Notice that `ASR` (automatic speech recognition) is not listed here.
The reason is that we currently use [kaldi gstremer server] (https://github.com/alumae/kaldi-gstreamer-server)
which directly receives real-time voice query from the front end through web socket in the Docker mode.

* `CLASSIFIER_DESCRIPTIONS`

`CLASSIFIER_DESCRIPTIONS` is a dictionary from input type to possible prediction results.
Internally, the command center uses a query classifier that predicts the needed services
based on both the input type (transcription text, image, or both) and the content of transcription text if present.
In the above example, if the user only gives voice input without image, the input type is `text`,
and the prediction result can be either `class_QA` or `class_CA`.
If the query is classified as `class_QA` which means generic QA style questions whose training data is
in [`lucida/commandcenter/data/class_QA.txt`](lucida/commandcenter/data/class_QA.txt),
the services are needed are represented in a `Graph` with one `Node`, i.e. service `QA`.
If you want to replace the current QA implementation with your own,
you can still use the training data, and only modify the service graph to be:

```
'text_image' : { 'class_QA': Graph([Node('NAME_OF_MY_OWN_QA_SERVICE')]), ...
```

However, if you need to define another set of questions that a user can ask, e.g. questions about image captioning,
refer to the next section on how to add training data.

Notice that a service `Graph` object is constructed with a list of `Node`
Each `Node` is constructed with the service name and an optional list of node indices in the list
that the current node points to. By default, it is an empty list.
For example, `'class_IMM_QA' : Graph([Node('IMM', [1]), Node('QA')])` means that the prediction result `class_IMM_QA`
needs the following services:

```
IMM -> QA
```

Notice that we do not define which nodes the current node is pointed to by, so we do not know which node is pointed to
by the command center. Thus, we need to specify the starting nodes separately.
This is done by an optional second parameter in the constructor of `Graph`:

```
def __init__(self, node_list, starting_indices=[0]):
```

As you see, by default, the command center assumes the 0th node in the node list is the starting node.
Thus, a `QuerySpec` like the following will be sent to the `IMM` service:

```
{ name: "query", 
content: [
{ type: "image",
data: [ "1234567...abcdefg" ],
tags: ["localhost", "8082", "1", 1"] },
{ type: "text",
data: [ "How old is this person?" ],
tags: ["localhost", "8083", "0"] } ] }
```

The `IMM` service receives this `QuerySpec` along with `LUCID`, and is responsible for further sending
the request to the `QA` service. The `IMM` service is allowed to modify the `QuerySpec` and
send a reconstructed `QuerySpec` to `QA`, but as long as `IMM` finally returns a `string` to the
command center, it is fine. This degree of flexibility opens up opportunities for complicated communication
between your services. Usually, a graph with one node suffices, because that one node may be an entry point
to a cluster of your services, which may have complicated feedback loops and use a different communication mechanism.

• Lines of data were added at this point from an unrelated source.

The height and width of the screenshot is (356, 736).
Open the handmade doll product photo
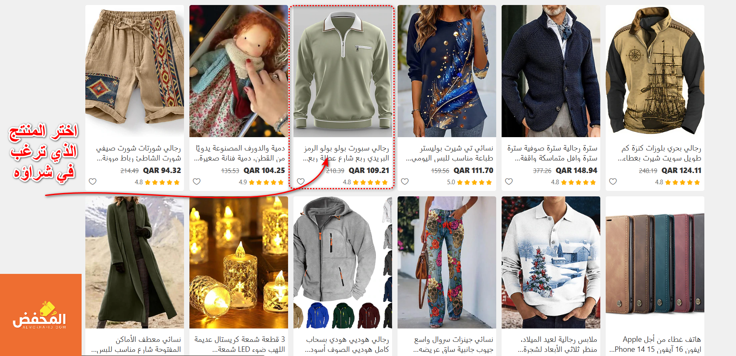pyautogui.click(x=239, y=71)
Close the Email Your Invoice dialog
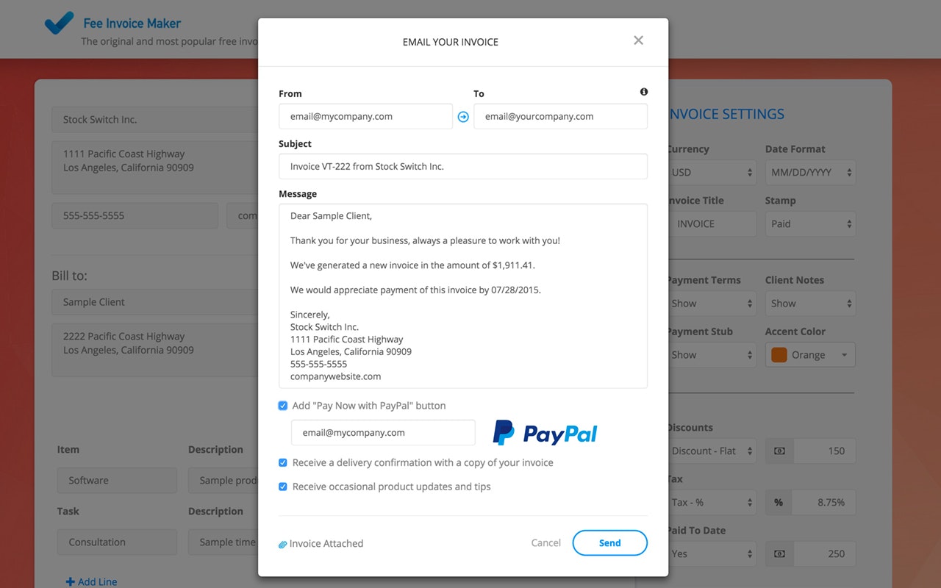Screen dimensions: 941x588 (638, 40)
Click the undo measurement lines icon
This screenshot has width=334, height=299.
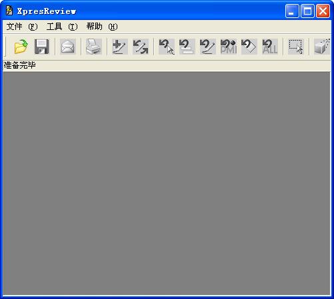(x=187, y=47)
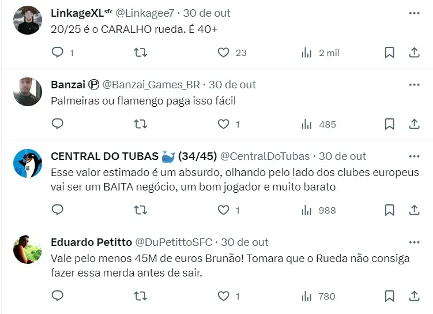Share LinkageXL's tweet
433x314 pixels.
click(x=414, y=53)
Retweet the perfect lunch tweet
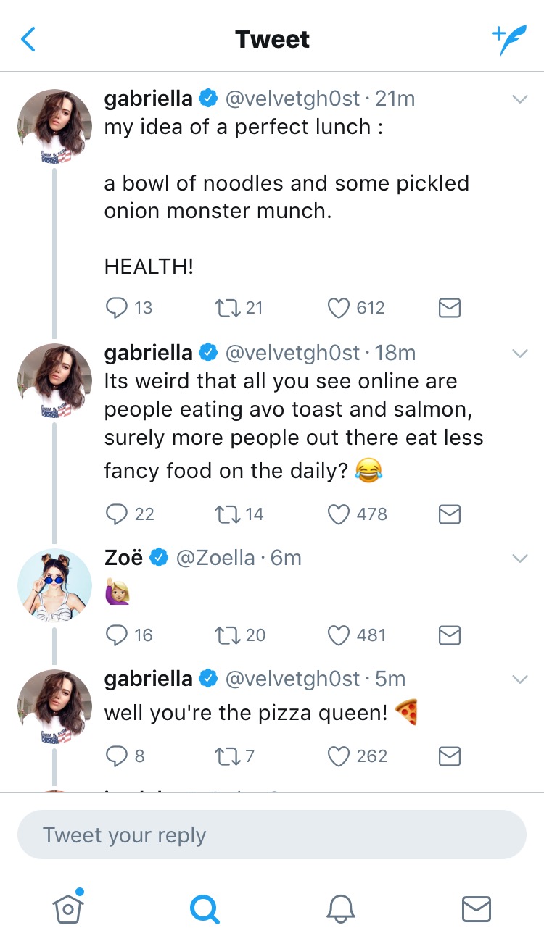The image size is (544, 941). [x=224, y=308]
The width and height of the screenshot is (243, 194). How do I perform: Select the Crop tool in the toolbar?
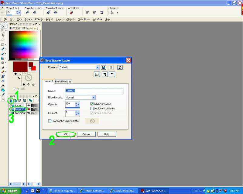coord(3,35)
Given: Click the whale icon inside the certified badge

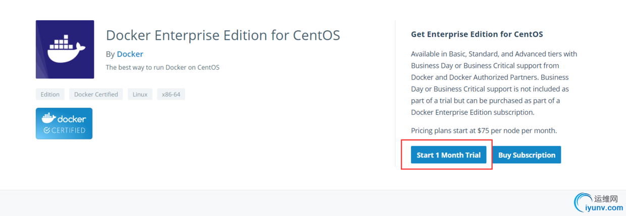Looking at the screenshot, I should [x=49, y=119].
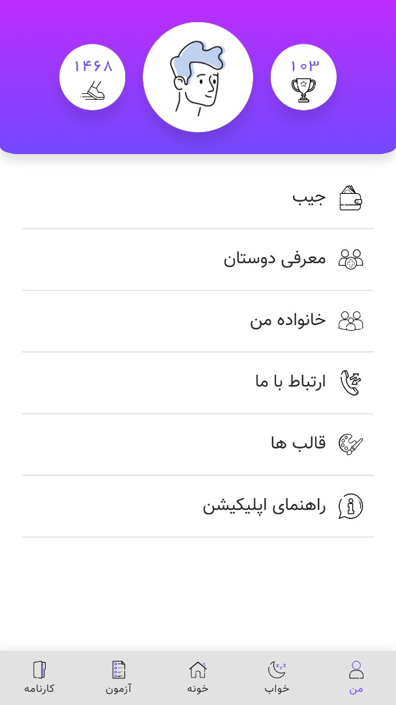Tap the add-friends icon beside معرفی دوستان
This screenshot has width=396, height=705.
tap(350, 259)
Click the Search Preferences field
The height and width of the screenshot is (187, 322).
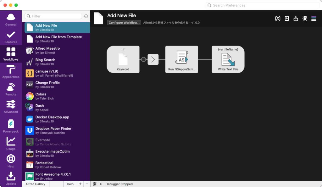coord(263,5)
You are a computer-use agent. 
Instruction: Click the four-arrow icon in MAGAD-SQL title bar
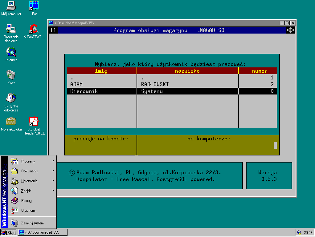click(x=290, y=30)
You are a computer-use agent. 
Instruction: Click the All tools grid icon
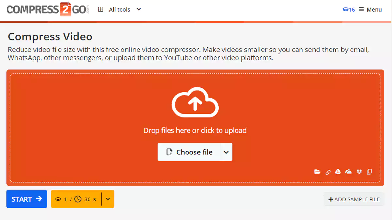pyautogui.click(x=101, y=9)
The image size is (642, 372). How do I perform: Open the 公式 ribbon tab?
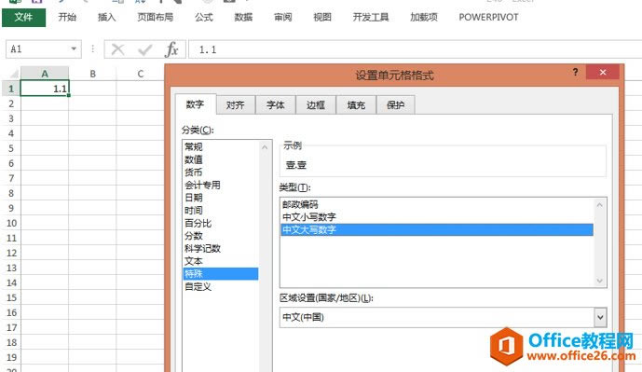(204, 17)
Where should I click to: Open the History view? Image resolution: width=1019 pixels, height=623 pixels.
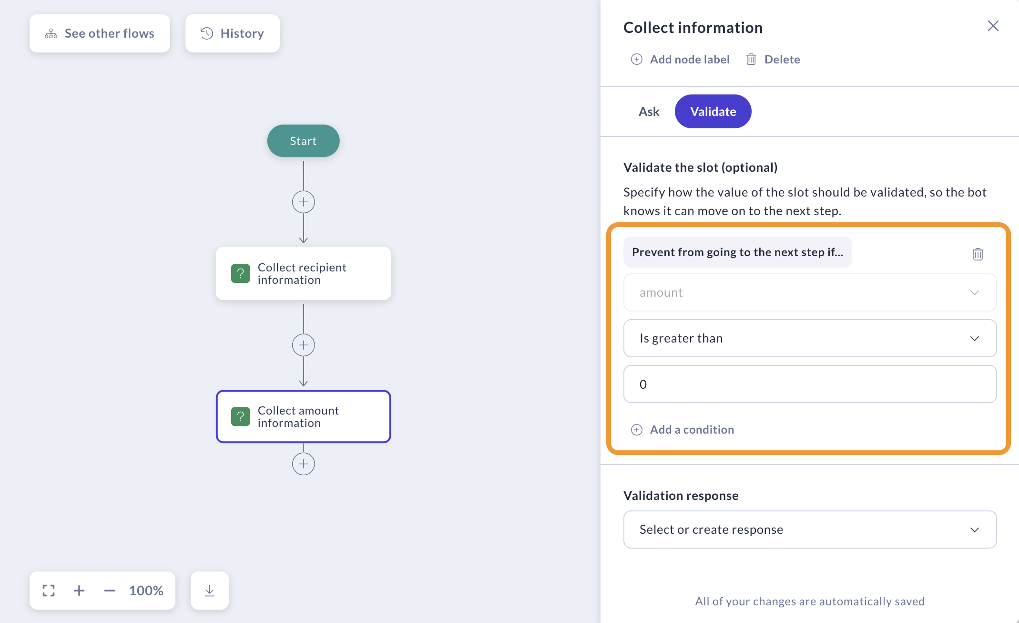point(232,33)
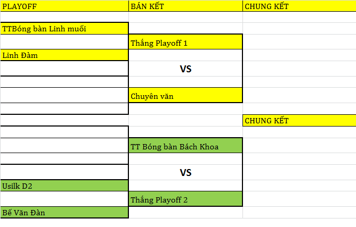Click the upper VS cell
The width and height of the screenshot is (356, 227).
[186, 69]
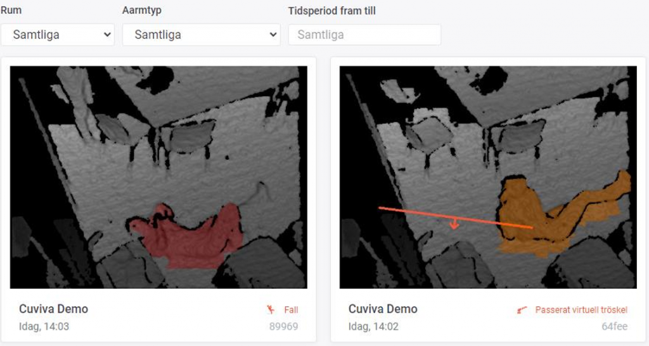Screen dimensions: 649x346
Task: Click the orange arrow on threshold line
Action: click(x=454, y=224)
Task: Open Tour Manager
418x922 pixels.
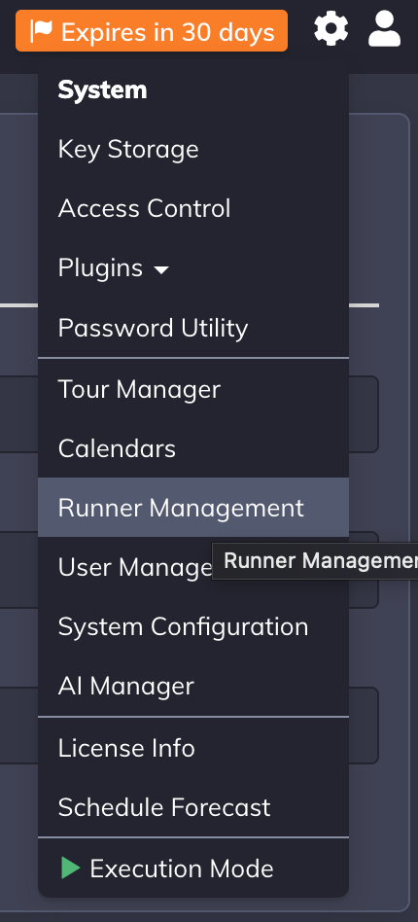Action: pyautogui.click(x=193, y=389)
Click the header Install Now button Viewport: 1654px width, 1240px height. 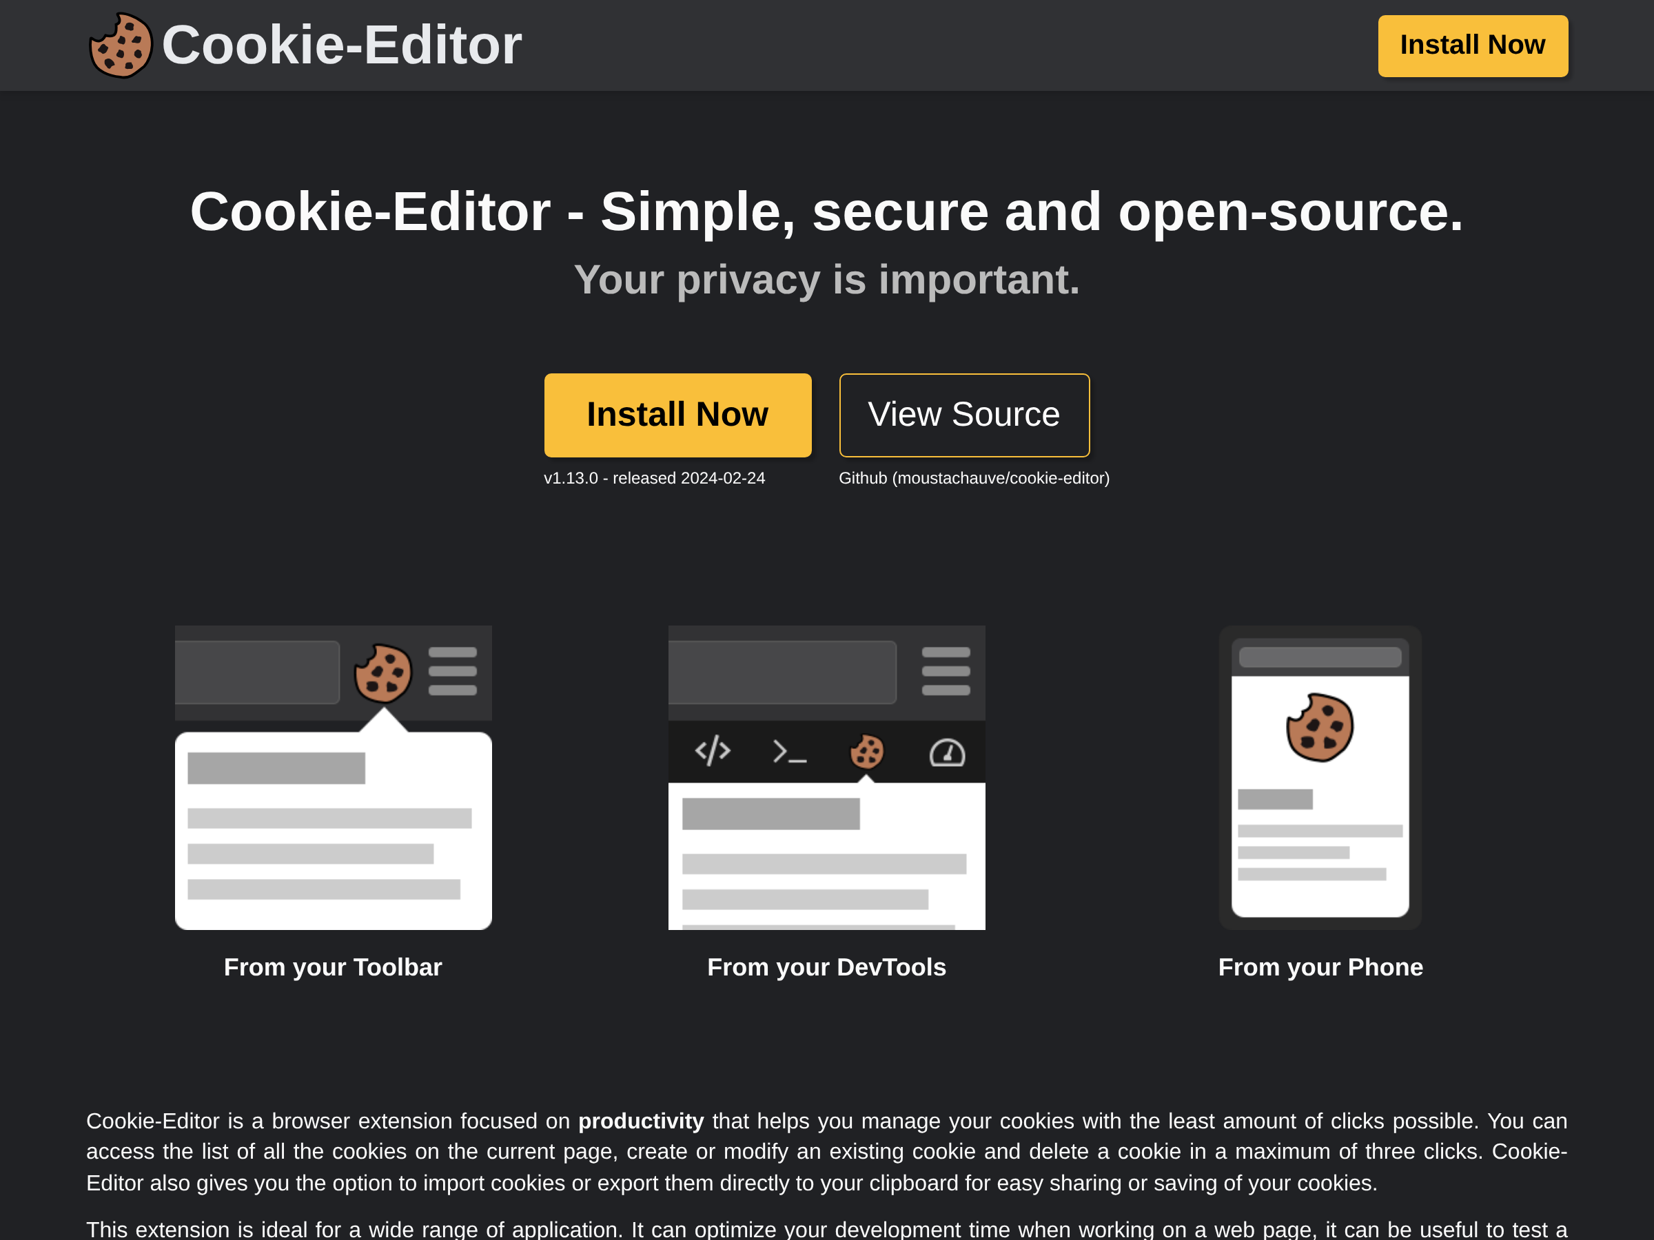pos(1473,46)
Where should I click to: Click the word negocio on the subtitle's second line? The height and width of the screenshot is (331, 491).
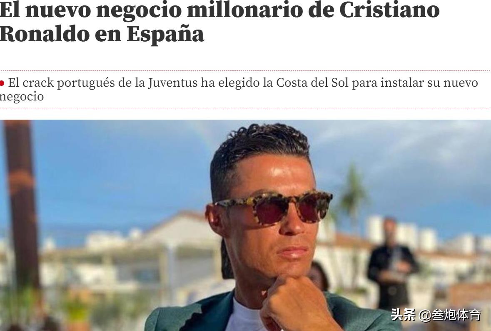tap(22, 97)
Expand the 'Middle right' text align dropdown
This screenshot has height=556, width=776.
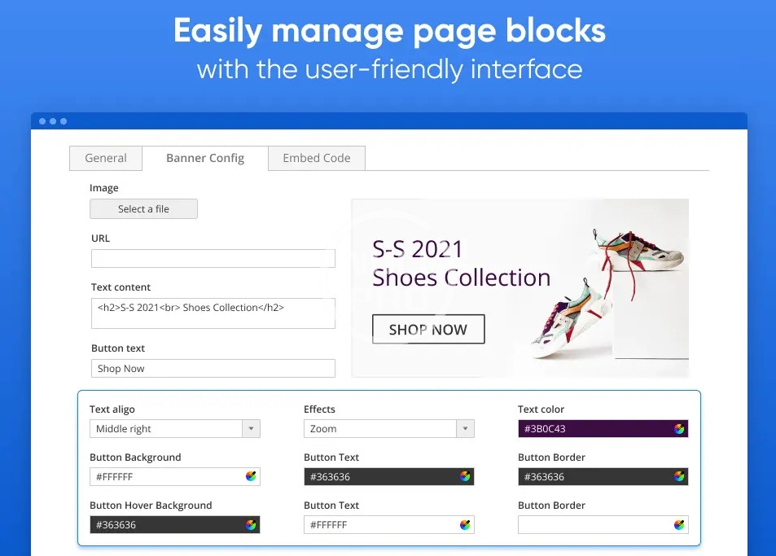(x=251, y=429)
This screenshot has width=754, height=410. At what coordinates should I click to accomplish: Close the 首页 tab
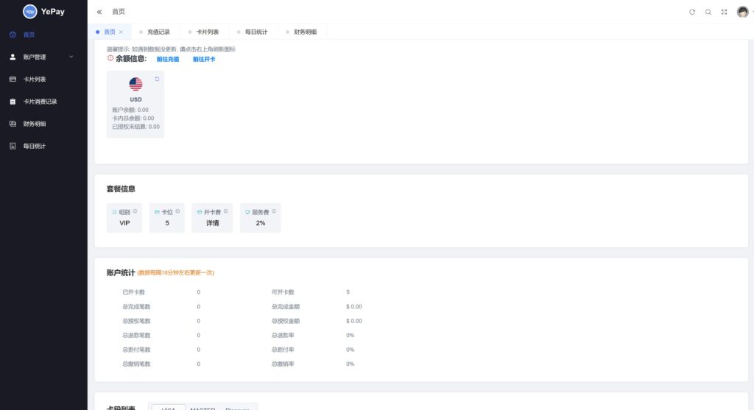point(121,32)
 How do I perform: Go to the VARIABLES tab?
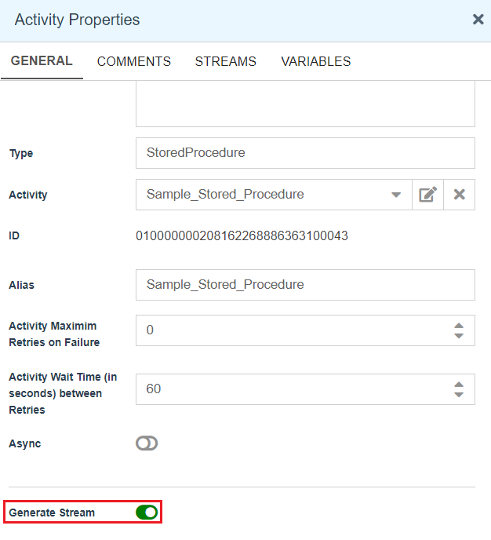click(x=315, y=61)
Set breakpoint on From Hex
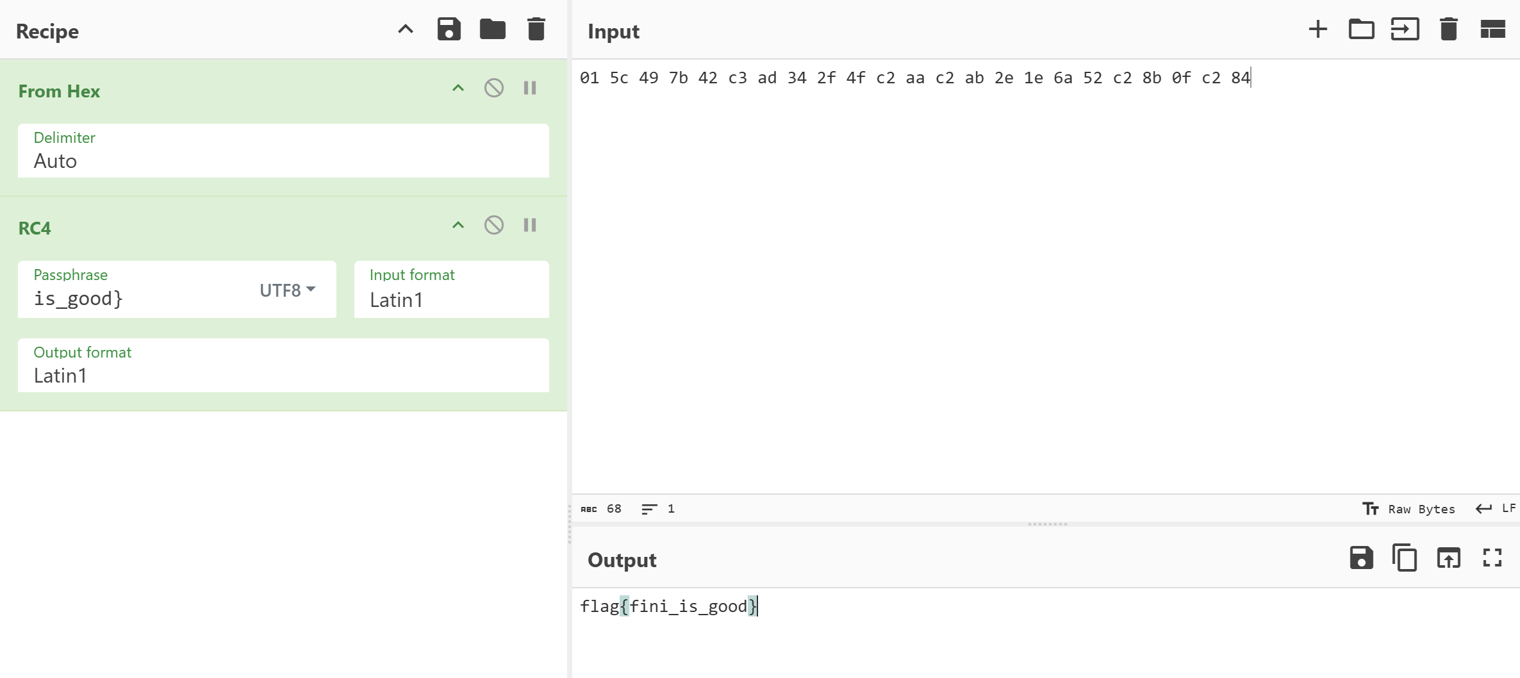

Notice that there is only one possible prediction result if the user only gives image input: `class_IMM`,
because the query classifier only works on text input.
However, you can still send the image to multiple services like this:

```
''image' : { 'class_IMM' : Graph([Node('IMM'), Node('IMC'), Node('IMAGE_CAPTIONING')], [0, 1, 2]) }, ...
```

Be aware that there are other parameters that you can change in this configuration file,
which are pretty self-explanatory in their names and comments.
  1. Add training data for your own query class.
We already prepare some sample training data in [`lucida/commandcenter/data/`](lucida/commandcenter/data/),
but if you need to define a custom type of query that your service can handle,
you should create the following file in the above directory:

```
class_<NAME_OF_YOUR_QUERY_CLASS>.txt
```

, and have at least 40 pieces of text in it, each being one way to ask about the same question.